1:10 PM | *Heavy rainfall coming to the DC, Philly, NYC metro regions*

Paul Dorian

 12Z GFS forecast map for Sunday morning with heavy rainfall (yellow) along the DC-to-Philly-to-NYC corridor; map courtesy NOAA/EMC; tropicaltidbits.com

12Z GFS forecast map for Sunday morning with heavy rainfall (yellow) along the DC-to-Philly-to-NYC corridor; map courtesy NOAA/EMC; tropicaltidbits.com

Overview
It has been very dry in recent months in the DC metro region and drier-than-normal in the Philly and New York City metro regions, but heavy rain is headed this way for the upcoming weekend and that, combined with rains earlier this week, should help alleviate some of the dry conditions in the area.  Multiple waves of moisture-laden low pressure will slowly ride up along a frontal boundary zone this weekend from southwest-to-northeast and by the time the weekend ends, many spots in the DC-to-Philly-to-NYC corridor will have received 1.50-2.50 inches of rainfall. Even heavier amounts of rainfall may pile up in the Tennessee Valley from this weekend system where some spots could receive 6+ inches by early Monday morning.

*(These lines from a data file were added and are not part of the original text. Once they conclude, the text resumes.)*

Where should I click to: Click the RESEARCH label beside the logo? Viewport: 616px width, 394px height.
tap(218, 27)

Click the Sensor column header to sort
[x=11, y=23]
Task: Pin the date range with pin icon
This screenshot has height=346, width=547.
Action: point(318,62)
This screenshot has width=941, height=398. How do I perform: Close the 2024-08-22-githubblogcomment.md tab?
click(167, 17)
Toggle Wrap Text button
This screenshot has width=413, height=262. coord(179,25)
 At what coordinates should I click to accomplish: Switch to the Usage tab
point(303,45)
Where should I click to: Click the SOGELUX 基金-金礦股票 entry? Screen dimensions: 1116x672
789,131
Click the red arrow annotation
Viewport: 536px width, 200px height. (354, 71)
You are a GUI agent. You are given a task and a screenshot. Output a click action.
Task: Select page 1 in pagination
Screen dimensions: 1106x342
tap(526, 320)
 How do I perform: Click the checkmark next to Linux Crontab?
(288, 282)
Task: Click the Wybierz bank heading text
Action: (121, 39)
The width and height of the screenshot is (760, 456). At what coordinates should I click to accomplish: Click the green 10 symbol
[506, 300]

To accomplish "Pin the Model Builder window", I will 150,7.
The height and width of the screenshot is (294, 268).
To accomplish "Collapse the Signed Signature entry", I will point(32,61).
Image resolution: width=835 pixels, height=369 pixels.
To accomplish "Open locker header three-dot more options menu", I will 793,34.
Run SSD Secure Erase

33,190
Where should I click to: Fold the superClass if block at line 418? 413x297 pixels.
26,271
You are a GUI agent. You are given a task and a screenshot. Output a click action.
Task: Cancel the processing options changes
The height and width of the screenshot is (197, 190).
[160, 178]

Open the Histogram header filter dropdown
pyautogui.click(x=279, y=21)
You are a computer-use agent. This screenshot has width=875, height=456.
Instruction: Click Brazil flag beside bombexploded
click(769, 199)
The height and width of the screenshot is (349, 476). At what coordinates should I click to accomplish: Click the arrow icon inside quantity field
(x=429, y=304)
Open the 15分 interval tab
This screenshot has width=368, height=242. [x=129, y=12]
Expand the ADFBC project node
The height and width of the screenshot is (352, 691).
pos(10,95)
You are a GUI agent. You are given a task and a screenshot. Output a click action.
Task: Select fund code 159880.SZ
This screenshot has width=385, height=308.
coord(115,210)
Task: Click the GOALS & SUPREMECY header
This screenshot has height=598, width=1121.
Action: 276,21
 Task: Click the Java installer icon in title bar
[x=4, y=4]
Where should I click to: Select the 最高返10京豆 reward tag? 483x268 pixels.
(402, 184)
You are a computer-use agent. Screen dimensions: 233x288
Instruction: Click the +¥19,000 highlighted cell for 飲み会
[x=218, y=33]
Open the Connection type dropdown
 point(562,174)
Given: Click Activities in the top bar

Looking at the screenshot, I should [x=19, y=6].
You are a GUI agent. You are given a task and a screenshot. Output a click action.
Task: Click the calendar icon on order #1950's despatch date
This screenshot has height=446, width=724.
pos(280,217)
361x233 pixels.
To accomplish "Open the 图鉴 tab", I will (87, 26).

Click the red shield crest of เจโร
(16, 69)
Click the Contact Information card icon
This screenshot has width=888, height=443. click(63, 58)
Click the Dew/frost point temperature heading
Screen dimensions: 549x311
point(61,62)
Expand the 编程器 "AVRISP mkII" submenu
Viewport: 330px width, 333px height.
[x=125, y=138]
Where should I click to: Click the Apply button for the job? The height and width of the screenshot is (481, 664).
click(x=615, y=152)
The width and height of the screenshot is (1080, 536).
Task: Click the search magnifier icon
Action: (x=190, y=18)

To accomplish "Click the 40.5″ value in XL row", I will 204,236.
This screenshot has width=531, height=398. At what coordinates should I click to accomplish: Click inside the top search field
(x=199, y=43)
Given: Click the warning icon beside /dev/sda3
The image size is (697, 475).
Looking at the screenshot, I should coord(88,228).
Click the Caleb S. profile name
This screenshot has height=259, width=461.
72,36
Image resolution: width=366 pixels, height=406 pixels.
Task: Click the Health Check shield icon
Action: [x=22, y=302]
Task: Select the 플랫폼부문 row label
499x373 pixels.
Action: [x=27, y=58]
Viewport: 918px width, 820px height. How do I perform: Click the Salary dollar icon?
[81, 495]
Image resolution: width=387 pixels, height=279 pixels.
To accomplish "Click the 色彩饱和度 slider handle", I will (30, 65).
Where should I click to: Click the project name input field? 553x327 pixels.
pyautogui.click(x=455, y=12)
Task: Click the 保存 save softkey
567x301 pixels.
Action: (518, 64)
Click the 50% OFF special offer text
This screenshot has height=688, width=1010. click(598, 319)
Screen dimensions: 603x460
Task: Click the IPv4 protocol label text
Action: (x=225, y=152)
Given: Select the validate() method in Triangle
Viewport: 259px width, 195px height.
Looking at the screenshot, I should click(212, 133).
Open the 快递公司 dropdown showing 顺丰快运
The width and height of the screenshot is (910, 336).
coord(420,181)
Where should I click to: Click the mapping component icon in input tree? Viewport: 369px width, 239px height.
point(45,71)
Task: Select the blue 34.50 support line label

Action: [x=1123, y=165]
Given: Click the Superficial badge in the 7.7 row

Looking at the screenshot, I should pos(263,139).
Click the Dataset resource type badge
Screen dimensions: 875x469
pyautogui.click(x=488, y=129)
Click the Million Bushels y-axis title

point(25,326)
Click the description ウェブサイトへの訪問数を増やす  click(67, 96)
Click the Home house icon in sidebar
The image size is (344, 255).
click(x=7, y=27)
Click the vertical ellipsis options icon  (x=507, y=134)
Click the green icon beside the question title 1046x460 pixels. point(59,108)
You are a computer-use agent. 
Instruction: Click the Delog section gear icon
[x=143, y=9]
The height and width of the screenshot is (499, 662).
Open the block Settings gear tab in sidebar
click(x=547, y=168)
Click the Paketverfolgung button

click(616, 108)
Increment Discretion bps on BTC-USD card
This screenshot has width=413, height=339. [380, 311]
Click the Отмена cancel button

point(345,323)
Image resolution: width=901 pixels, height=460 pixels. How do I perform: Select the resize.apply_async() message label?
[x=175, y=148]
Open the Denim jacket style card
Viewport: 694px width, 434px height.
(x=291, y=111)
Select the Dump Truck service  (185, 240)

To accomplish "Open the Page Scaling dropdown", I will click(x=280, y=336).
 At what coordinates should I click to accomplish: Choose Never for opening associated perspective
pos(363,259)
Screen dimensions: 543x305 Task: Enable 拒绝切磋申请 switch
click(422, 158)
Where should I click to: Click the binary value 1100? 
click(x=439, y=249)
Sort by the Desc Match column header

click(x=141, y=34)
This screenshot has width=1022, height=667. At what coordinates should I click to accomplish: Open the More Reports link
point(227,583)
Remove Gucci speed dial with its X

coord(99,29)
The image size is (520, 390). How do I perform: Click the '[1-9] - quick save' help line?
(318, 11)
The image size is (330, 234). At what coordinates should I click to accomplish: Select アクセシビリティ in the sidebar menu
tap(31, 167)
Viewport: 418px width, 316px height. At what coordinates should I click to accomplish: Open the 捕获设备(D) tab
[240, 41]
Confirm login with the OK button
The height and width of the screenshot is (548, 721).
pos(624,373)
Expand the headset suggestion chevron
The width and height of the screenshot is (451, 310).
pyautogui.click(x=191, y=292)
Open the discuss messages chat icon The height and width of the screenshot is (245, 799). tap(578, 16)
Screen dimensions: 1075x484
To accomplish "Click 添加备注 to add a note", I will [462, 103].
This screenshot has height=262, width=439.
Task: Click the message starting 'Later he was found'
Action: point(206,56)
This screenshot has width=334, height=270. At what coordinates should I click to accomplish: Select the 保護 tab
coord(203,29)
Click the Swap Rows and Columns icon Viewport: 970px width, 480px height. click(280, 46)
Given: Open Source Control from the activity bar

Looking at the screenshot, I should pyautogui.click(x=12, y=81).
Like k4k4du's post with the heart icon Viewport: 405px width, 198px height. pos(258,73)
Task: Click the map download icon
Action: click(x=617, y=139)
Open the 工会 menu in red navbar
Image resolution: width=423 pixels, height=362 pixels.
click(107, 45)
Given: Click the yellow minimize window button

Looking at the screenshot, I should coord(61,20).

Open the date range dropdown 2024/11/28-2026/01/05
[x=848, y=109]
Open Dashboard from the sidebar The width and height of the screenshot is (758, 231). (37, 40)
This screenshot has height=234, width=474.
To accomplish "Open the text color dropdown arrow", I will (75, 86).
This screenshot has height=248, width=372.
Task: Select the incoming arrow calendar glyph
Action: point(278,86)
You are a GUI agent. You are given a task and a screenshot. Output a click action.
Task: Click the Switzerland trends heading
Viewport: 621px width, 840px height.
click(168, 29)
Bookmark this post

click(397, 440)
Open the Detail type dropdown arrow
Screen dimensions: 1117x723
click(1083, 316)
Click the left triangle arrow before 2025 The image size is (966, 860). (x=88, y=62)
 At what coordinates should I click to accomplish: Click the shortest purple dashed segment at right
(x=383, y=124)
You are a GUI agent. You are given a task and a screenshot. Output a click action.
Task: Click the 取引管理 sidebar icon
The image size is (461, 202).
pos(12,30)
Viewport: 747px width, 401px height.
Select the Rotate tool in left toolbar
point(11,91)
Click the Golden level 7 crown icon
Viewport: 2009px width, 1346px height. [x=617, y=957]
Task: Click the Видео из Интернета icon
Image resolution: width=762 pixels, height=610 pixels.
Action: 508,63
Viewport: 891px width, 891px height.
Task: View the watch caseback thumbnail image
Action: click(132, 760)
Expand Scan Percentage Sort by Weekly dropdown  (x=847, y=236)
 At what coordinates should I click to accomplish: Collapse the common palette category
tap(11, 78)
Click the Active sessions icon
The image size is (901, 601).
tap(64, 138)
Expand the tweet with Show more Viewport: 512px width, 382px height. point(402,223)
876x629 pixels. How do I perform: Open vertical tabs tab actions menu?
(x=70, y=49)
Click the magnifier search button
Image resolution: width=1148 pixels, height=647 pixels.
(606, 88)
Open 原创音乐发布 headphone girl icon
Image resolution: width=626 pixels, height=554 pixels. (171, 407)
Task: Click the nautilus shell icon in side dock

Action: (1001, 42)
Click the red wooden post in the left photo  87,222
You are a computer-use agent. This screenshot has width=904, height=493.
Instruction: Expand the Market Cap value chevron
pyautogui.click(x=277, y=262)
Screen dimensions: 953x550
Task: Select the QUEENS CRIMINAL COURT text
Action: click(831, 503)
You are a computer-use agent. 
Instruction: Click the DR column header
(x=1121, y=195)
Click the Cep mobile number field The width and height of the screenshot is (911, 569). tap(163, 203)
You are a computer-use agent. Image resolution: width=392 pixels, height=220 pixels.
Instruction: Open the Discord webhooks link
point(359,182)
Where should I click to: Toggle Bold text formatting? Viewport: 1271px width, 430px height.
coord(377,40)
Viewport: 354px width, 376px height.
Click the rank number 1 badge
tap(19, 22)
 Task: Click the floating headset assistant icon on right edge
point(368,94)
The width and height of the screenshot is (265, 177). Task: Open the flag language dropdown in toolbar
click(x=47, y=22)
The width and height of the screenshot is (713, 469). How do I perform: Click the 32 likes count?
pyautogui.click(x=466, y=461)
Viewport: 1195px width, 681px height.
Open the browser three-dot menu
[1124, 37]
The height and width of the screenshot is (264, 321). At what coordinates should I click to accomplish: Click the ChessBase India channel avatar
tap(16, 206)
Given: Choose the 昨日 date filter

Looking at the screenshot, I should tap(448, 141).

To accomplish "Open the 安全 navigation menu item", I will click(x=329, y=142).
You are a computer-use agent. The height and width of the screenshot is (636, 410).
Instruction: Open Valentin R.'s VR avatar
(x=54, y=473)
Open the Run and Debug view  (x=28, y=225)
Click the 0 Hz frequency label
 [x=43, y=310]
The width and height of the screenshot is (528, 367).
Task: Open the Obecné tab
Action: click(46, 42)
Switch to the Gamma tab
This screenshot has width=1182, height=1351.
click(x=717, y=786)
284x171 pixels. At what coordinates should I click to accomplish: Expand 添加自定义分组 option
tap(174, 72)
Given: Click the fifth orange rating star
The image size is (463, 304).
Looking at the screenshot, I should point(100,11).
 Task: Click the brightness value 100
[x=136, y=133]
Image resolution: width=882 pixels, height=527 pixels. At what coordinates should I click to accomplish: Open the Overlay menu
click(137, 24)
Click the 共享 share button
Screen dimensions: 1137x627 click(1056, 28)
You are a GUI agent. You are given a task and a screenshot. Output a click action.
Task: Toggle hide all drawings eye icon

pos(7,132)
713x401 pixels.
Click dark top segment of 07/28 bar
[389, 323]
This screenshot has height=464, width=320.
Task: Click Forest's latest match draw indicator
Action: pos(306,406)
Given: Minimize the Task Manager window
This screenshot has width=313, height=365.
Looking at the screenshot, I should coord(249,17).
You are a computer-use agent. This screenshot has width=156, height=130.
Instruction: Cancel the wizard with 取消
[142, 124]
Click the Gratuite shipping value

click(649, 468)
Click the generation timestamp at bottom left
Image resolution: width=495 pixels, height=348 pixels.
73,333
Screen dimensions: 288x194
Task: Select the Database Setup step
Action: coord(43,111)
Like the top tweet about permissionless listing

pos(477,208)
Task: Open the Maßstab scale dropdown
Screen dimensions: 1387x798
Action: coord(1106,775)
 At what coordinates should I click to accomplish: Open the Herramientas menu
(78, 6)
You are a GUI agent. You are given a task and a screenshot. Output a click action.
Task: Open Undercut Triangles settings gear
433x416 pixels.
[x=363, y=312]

 12Z GFS forecast map for late Sunday night with additional heavy rain in the I-95 corridor; map courtesy NOAA/EMC, tropicaltidbits.com 

12Z GFS forecast map for late Sunday night with additional heavy rain in the I-95 corridor; map courtesy NOAA/EMC, tropicaltidbits.com 

Details
In the latest weekly "drought monitor" report from NOAA, moderate-to-severe conditions are being reported in the DC metro region and "abnormally-dry" conditions are highlighted in the Philly and New York City metro regions.  These overall dry conditions have already improved slightly this week with some prior rainfall and there will be considerably more improvement this weekend as heavy rain moves into the region. In fact, I wouldn't be surprised to see NOAA/National Weather Service issue "flash flood watches" for at least parts of the Mid-Atlantic region as the event time approaches given the potential of this developing pattern. 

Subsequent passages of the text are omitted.